シェイクスピアの喜劇のひとつ「ヴェニスの商人」を読みました。とくに四大悲劇が有名とされており「リア王」や「ハムレット」は読んだことありましたが、喜劇を読むのは初めてです。
あらすじ
舞台は水の都イタリアのヴェニス(ヴェネツィア)と、ベルモント(架空の都市)における貿易商と金貸業の2人を巡る物語。
話の大筋は主に4つです。
- 人肉裁判
- 金銀鉛の箱選び
- ジェシカの駆け落ち
- 指輪の紛失
バサーニオーはベルモントの貴婦人ポーシャに求婚するため、各国の王様にも対抗できるだけの財産が必要でした。
貿易商のアントーニオーは親友であるバサーニオーから、その求婚のためのお金を貸してほしいと頼まれるが、彼の財産のほとんどは航海中の船にあって貸せるだけの金はありません。親友の頼みとあらば、強欲で高利貸しといわれるユダヤ人、シャイロックに頼るほかありませんでした。
シャイロックがアントーニオーに提示した条件は、3000ダカットを期間3か月で返せなかった場合、体の肉を1ポンド切り取るというもの。実質命と引き換えの契約ですが、アントーニオーは2か月のうちには船が戻り借りた金の9倍はあると見立てていたので承諾します。
一方でバサーニオーはアントーニオーが工面してくれた大金で求婚前にみんなでパーティーを決行。

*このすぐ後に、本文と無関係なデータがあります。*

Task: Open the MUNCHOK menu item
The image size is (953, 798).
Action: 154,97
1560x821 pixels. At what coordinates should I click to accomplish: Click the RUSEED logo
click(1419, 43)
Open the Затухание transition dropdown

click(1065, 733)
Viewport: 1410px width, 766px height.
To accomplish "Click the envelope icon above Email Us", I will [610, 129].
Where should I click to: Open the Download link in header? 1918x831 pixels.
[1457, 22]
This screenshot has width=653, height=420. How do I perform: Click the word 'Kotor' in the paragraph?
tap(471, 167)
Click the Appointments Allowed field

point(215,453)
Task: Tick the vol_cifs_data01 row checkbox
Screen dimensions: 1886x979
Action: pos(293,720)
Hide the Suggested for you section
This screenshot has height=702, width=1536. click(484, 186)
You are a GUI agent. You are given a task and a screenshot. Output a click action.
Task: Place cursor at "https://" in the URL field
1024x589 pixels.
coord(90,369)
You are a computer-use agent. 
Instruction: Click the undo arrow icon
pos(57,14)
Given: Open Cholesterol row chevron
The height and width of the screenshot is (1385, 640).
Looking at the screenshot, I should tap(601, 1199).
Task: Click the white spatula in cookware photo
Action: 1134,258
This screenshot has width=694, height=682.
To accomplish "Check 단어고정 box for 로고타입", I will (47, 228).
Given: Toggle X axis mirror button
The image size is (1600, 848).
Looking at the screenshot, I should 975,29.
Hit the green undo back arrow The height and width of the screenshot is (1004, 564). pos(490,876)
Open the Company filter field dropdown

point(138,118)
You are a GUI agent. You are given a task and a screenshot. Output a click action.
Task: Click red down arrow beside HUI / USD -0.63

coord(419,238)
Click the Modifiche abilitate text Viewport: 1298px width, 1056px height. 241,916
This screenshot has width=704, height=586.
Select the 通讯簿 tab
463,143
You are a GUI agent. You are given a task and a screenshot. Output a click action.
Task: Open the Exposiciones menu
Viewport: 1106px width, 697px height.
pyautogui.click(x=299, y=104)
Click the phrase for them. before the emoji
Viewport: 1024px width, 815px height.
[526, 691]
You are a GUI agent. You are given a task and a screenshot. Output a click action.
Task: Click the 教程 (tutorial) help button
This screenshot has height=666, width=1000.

その後、グラシャーノーと共にポーシャのいるベルモントへと向かいます。
ベルモントの貴婦人ポーシャは亡き父の遺志に沿って夫を選びます。それは求婚者に金、銀、鉛の3つの箱から1つ正解を選んでもらうもので、ポーシャの意思によって好きな人を選ぶことも、嫌いな人を断ることもできません。逆に求婚者は箱選びに挑戦したら将来どんな女にも求婚しないこと、選んだ箱は他言無用で間違ったら黙ってただちに引き上げることが条件です。
シャイロックの娘ジェシカは恋人と駆け落ちするべく、バサーニオーのパーティーに乗じて家の財産を持ち出していました。シャイロックは娘を必死に探し回り躍起になっており、その上アントーニオーの商船が難破した噂を聞きつけます。多くの財産を失ってしまう危機だが、シャイロックにとっては金が返ってこなくても、商売の邪魔になるアントーニオーの命さえなくなれば儲けもの。
ヴェニスの大商人ともいわれたアントーニオーは友人のためにここで死ぬことを覚悟していたが裁判は意外な方向へ――。
書評
シェイクスピアのような古典的な作品となると、なんとなく敬遠してしまいそうになりますが、この戯曲はとても読みやすいです。そもそも戯曲は人物のセリフだけで構成され、一部傍白で語られるので、シンプルで読みやすくなります。
しかし古い作品なので、時代背景や設定を知っておいたほうがより理解も深まるでしょう。まずこの当時におけるユダヤ人の立場を明確にします。
作中舞台はイタリアですがシェイクスピアはイギリスの作家です。イギリスではユダヤ人は排斥対象とされており、実はシェイクスピア自身もユダヤ人を知らずにイメージだけでここまでのユダヤ排斥を作品に落とし込んだのではと言われています。
キリスト教では利子をとることがよくないこととされており、そのために金貸業で栄えたユダヤ人はイギリス人の反感を買い、迫害された後に国から追放され、イギリスからユダヤ人が姿を消す数百年の空白期間がありました。ただしユダヤ人は進んで金貸業を選んでいたのではなく、仕事がそれしかなかったという状況からの結果です。
つまり作中のキリスト教徒であるアントーニオーにとってシャイロックは忌避すべき対象で、シャイロックにとってはキリスト教徒であり商売の邪魔をしてくるアントーニオーは目の敵だったわけです。アントーニオーはシャイロックが誰かに金を貸すときに、自ら無利子で貸して教義に基づいてシャイロックの邪魔をしてました。このようなヴェニス全体の利息を下げるような行為がシャイロックにとっては許せず、これならば証文の額面を返済されるよりもアントーニオーがいなくなるほうが得だと考えていました。
ユダヤ人のシャイロックを最終的に追い詰めていくことから、作品全体を通して非常に反ユダヤ的であるとして裁判になったこともあるようです。また舞台上演では喜劇ではなく、シャイロックの立場を引き合いに悲劇として上演されることもしばしば。
ただしこの作品がユダヤ人を不当に扱いたかった意図はないと思われ、シャイロックがユダヤ人の怒りや憎しみを代弁してまくしたてる重要な場面も見られます。